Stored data
★ ★ ★ ★

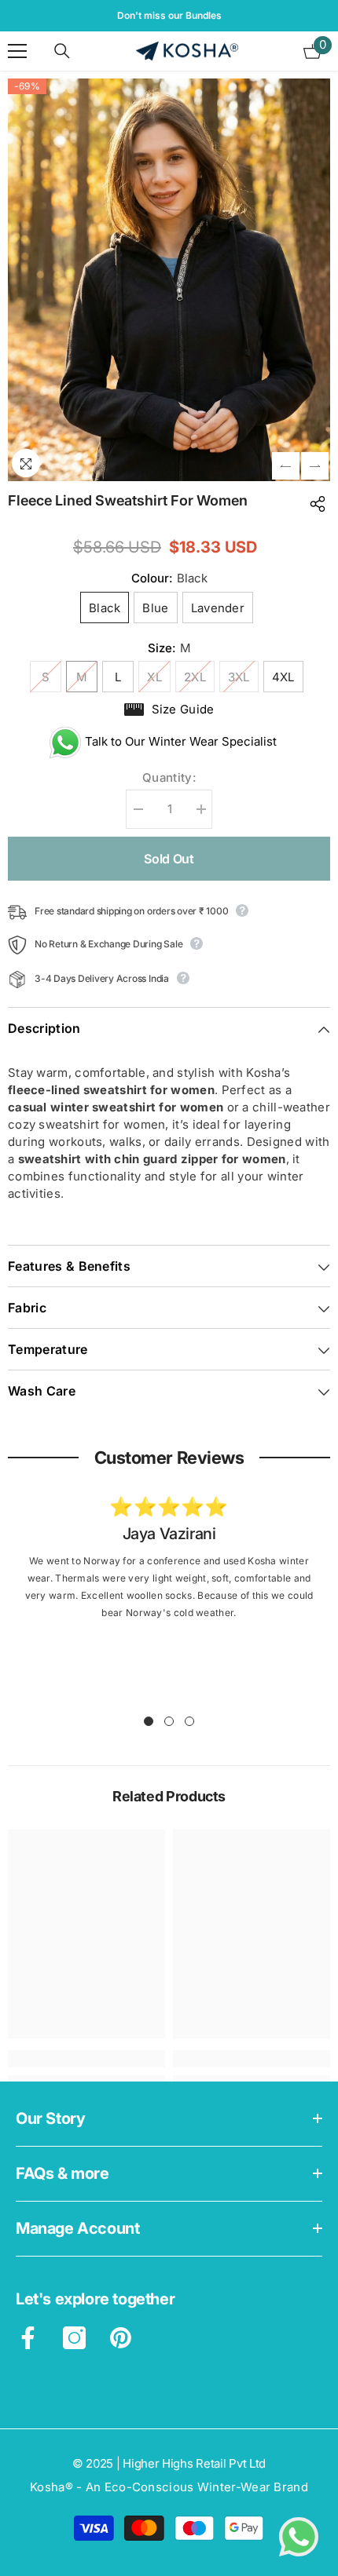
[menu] (17, 51)
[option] (169, 16)
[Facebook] (28, 2338)
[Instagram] (74, 2338)
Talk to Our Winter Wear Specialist (174, 741)
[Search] (62, 51)
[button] (285, 466)
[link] (169, 1534)
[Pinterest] (120, 2338)
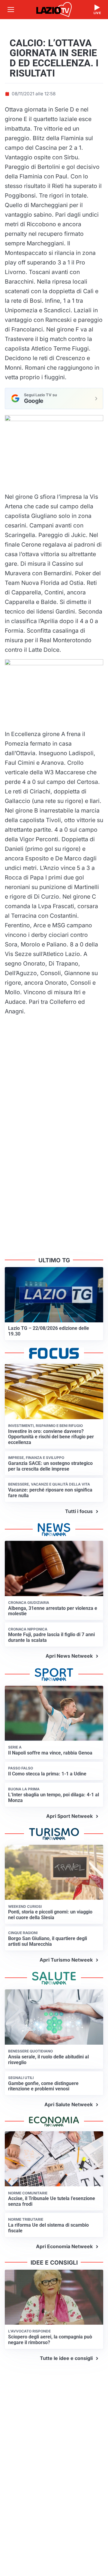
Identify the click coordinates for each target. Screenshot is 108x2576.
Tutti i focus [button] (79, 1511)
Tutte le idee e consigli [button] (66, 2358)
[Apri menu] (10, 9)
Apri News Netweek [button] (69, 1656)
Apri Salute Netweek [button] (68, 2104)
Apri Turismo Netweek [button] (66, 1960)
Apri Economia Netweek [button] (64, 2246)
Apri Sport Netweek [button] (69, 1816)
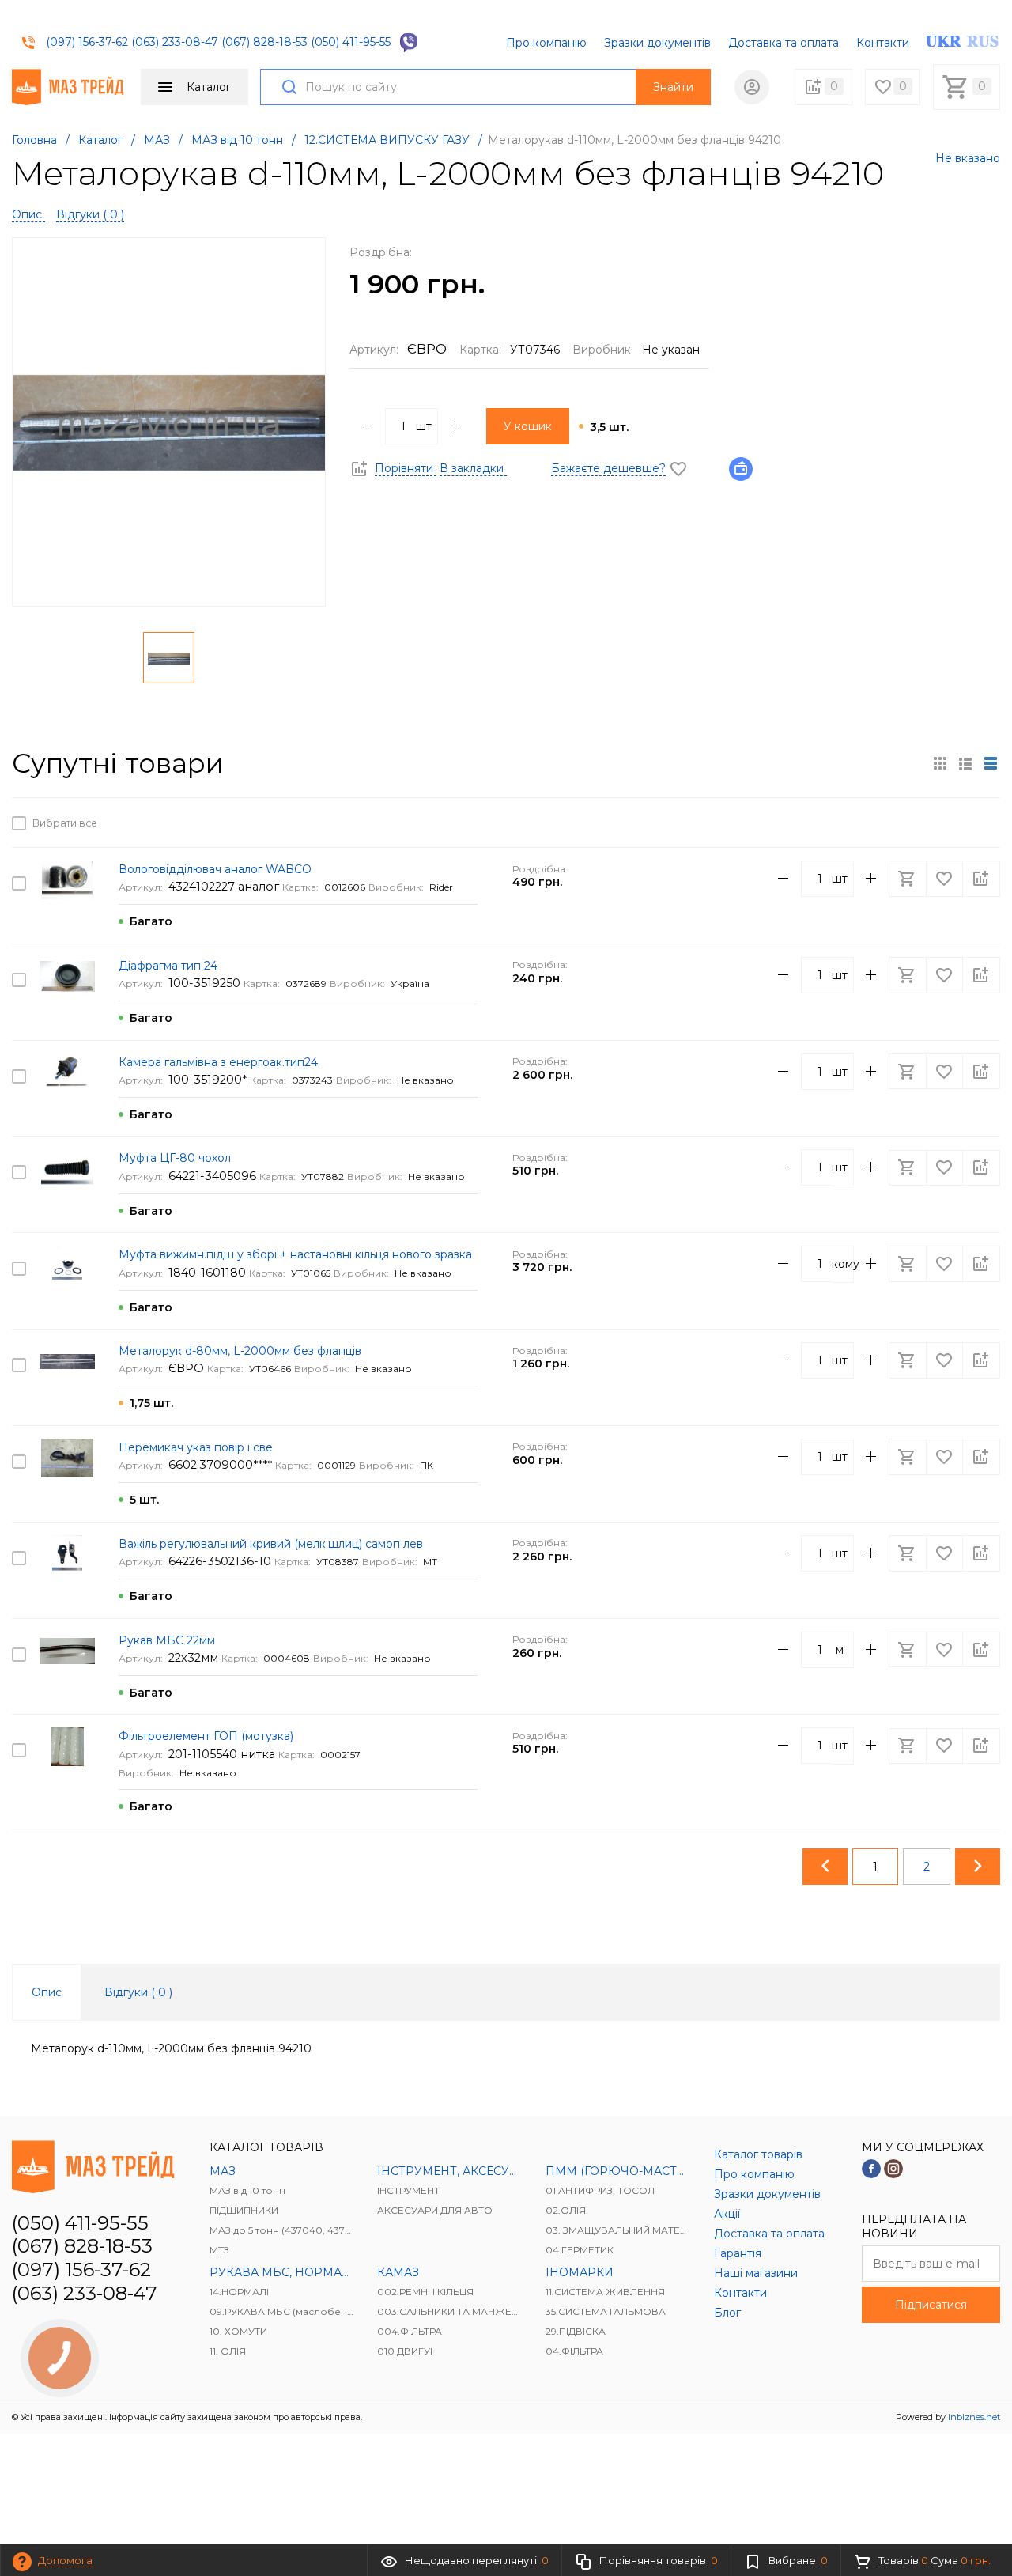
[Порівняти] (981, 822)
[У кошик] (909, 822)
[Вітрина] (940, 763)
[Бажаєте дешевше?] (745, 468)
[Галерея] (965, 763)
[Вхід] (751, 87)
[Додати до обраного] (945, 822)
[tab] (47, 1992)
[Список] (990, 763)
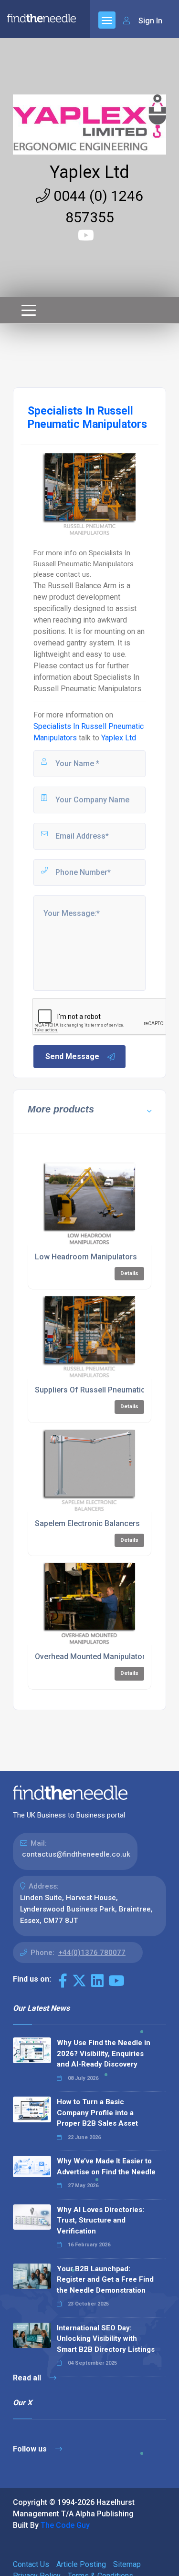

★ ★ ★ ★

**PROBLEM TO WORK ON**
The response is to contain exactly the lines from the beginning of the data through the line containing "[Вітрина] (940, 763)", both ends included, and nothing else; omit the pictures.

**ANSWER SPACE**
[menu] (17, 51)
[option] (169, 16)
[Facebook] (28, 2338)
[Instagram] (74, 2338)
Talk to Our Winter Wear Specialist (174, 741)
[Search] (62, 51)
[button] (285, 466)
[link] (169, 1534)
[Pinterest] (120, 2338)
Identify the click coordinates for each target. Screenshot is 108x2576.
Tutti i focus [button] (79, 1511)
Tutte le idee e consigli [button] (66, 2358)
[Apri menu] (10, 9)
Apri News Netweek [button] (69, 1656)
Apri Salute Netweek [button] (68, 2104)
Apri Turismo Netweek [button] (66, 1960)
Apri Economia Netweek [button] (64, 2246)
Apri Sport Netweek [button] (69, 1816)
[Порівняти] (981, 822)
[У кошик] (909, 822)
[Вітрина] (940, 763)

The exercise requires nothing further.